ALEC "Stand Your Ground" Model Legislation

ALEC has a model bill called the Castle Doctrine Act that states have used as a template to adopt their own "Stand Your Ground" legislation. The bill was originally offered to ALEC by the National Rifle Association. NRA lobbyist Marion Hammer assisted in writing the bill, and subsequently lobbied heavily for its passage in Florida. Following the passage of the bill into law, Hammer introduced the bill to ALEC's Criminal Justice Task Force (now the Public Safety and Elections Task Force). Since ALEC's adoption of the model bill (which passed unanimously) [2], 16 states have passed legislation that draws directly from the Castle Doctrine Act. [3] ALEC's senior staffer on gun policy, Michael Hough, boasted on NRA radio that this legislation was "one of our model bills we have states introduce." [4] Walmart was the head of the Task Force that passed the Castle Doctrine Act in 2005, and also happened to be "the largest seller of rifles and ammunition in the U.S. [5] Key provisions of the Florida Stand Your Ground bill are now law in 34 states, though some states are considering repealing or amending them in the wake of the murder of Trayvon Martin.

Center for Media & Democracy's infographic (PDF) shows some of the connections between the NRA, ALEC, and the effect of the ALEC/NRA Shoot First law.

About ALEC
ALEC is a corporate bill mill. It is not just a lobby or a front group; it is much more powerful than that. Through ALEC, corporations hand state legislators their wishlists to benefit their bottom line. Corporations fund almost all of ALEC's operations. They pay for a seat on ALEC task forces where corporate lobbyists and special interest reps vote with elected officials to approve “model” bills. Learn more at the Center for Media and Democracy's, and check out breaking news on our site.

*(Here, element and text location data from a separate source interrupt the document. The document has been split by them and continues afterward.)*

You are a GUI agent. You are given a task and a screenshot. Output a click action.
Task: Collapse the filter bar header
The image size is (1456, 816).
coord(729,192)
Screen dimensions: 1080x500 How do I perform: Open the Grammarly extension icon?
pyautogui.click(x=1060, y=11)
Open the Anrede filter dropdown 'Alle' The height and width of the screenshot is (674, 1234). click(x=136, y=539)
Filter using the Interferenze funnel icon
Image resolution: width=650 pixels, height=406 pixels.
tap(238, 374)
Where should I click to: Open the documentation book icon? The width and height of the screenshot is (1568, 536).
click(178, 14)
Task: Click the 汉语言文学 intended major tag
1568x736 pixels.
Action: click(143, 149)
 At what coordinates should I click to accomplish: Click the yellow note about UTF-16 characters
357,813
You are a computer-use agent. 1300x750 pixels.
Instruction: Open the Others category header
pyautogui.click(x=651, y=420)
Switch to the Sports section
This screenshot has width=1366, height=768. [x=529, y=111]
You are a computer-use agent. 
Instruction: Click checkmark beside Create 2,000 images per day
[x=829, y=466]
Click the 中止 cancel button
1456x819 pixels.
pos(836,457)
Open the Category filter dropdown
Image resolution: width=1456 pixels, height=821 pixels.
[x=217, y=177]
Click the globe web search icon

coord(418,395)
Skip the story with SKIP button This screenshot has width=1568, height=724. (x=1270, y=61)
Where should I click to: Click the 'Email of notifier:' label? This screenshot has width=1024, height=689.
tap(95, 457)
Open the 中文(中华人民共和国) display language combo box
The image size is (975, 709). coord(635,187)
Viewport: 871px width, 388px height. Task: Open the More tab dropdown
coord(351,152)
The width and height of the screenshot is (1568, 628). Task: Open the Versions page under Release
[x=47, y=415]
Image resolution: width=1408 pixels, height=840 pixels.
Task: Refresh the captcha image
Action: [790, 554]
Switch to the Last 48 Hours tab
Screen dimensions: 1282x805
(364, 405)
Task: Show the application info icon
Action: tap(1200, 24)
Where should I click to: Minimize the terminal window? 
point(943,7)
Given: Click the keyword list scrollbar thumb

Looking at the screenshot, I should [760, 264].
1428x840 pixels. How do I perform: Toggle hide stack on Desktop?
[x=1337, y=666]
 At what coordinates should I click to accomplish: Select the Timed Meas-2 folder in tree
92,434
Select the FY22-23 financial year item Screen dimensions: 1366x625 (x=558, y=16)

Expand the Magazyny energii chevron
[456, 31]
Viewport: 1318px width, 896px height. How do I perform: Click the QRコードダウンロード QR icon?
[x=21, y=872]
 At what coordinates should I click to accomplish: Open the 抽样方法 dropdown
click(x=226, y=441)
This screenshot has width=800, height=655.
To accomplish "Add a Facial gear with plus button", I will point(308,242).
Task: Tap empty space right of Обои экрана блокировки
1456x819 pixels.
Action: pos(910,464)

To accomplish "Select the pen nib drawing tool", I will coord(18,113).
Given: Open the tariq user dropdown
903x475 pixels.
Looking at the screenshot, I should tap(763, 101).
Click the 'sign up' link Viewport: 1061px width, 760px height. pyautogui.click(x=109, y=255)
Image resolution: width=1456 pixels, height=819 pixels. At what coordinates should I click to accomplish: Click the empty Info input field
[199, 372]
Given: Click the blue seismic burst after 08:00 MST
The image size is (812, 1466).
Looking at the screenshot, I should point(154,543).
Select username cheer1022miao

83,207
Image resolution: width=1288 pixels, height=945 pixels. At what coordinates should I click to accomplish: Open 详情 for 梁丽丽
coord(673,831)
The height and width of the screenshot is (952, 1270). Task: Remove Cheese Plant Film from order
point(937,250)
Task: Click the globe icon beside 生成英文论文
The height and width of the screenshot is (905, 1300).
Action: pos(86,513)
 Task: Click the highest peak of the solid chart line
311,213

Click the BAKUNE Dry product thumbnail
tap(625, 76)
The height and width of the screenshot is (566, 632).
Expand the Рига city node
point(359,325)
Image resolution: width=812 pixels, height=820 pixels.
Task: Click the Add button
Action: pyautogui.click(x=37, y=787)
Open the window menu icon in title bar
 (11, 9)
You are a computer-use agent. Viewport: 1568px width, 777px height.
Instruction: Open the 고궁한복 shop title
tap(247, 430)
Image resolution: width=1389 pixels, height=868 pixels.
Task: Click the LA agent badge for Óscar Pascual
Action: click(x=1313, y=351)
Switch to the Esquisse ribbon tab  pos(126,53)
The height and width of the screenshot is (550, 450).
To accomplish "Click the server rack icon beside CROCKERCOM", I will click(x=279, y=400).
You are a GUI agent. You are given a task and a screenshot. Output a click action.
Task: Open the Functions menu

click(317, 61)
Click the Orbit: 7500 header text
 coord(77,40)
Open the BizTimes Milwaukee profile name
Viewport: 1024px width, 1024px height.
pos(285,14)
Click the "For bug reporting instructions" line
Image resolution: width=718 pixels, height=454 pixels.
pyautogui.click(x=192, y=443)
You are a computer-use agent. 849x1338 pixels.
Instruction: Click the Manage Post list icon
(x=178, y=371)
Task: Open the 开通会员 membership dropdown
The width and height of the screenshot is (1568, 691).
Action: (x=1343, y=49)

Role in Trayvon Martin's Killing

On February 26, 2012 Trayvon Martin, a 17-year-old high school student from Sanford Florida, was found shot and killed. He was shot by a private citizen named George Zimmerman, who reported to the police that the murder was committed in self-defense. Zimmerman was not arrested, even though Martin was unarmed, carrying a bag of skittles and a bottle of iced tea. [6] Florida's 'Stand Your Ground Law,' which was the basis for the ALEC model bill, may make the prosecution of Zimmerman exceedingly difficult. Because the law establishes a "presumption of immunity" for a killer who claims they were acting in self-defense, the existence of only a few eyewitnesses may allow Zimmerman to evade prosecution. [7]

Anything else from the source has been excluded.